— PROMPT —
Summarize the essay below on students and online learning in two sentences.

— PASSAGE PROVIDED —
November 18–19, 2011

University of Puerto Rico, Rio Piedras and University of the Sacred Heart
San Juan, Puerto Rico

The use of technology in the classroom, and online learning, has become the most important pedagogical instrument of the twenty-first century. According to one report, almost one-in-three American college students are taking, or have taken, online courses. This past year, 6.1 million students took at least one class online, representing a “280 percent increase” since 2002 (Ruiz, 2011b). Furthermore, the report cited by Ruiz noted that the 10% growth rate in the past year suggests that the growth in online learning may now be slowing. Are students using this technology responsibly? Are they able to navigate the vast amount of information in the World Wide Web which this technology enables them to encounter? For this essay, sixty students were surveyed in three history classes at SUNY College Farmingdale. Classes surveyed included one online, conventional face to face class, and one hybrid class (a mixture of both). In addition, students were asked to rate their online class experiences. This study found that most students surveyed are generally hostile to online learning, even though they are totally immersed in technology everyday.

Students and Technology

Our students use technology for almost everything they do in their daily lives. Every one of the students surveyed used a smart phone, and a computer or a laptop. Therefore, it could be assumed that these students would prefer online learning to conventional classroom instruction. The surveys revealed that our students use technology for communication with one another, and for entertainment. Most of our students, not yet fully engaged in the workforce or advanced careers do not use, or have limited experience using, technology for business. Therefore, they fail to recognize that this technology is also an instrument for learning and productivity, and vital for their future careers. Smart technology provides students with a vast amount of information. This huge amount of online information demands careful interpretation, critical evaluation, and independent effort while using the technology they claim to prefer. Online learning, and their future careers, will demand all of these skills. Therefore the online class, form a learning perspective, is essential in today’s learning environment.

— SOURCE MATERIAL —

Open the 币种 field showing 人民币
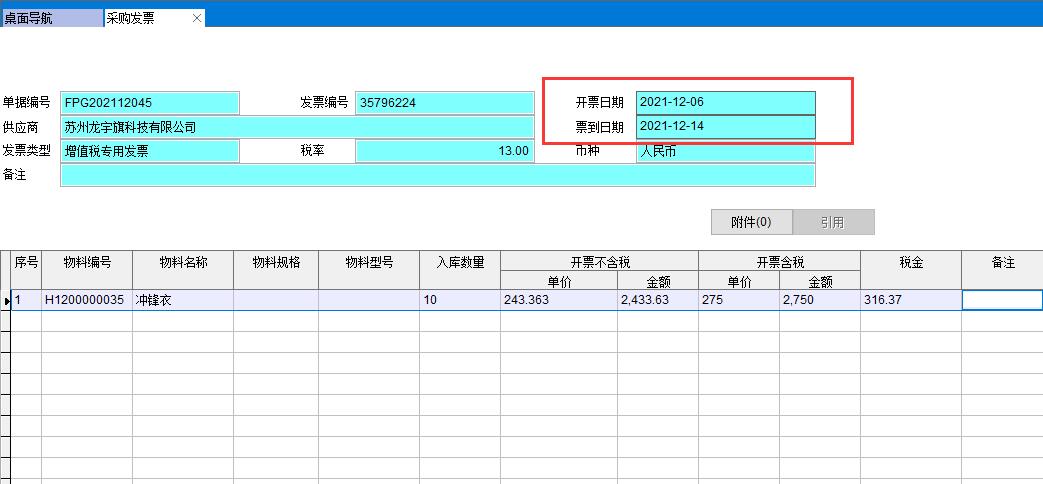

— EXERCISE RESULT —
After noting a report that 6.1 million students took at least one class online this past year, the essay surveys sixty students in three history classes at SUNY College Farmingdale and finds that most are generally hostile to online learning even though they are immersed in technology every day. It argues that students use technology mainly for communication and entertainment and fail to see it as an instrument for learning and productivity, yet the interpretation, critical evaluation, and independent effort that online learning demands make the online class essential.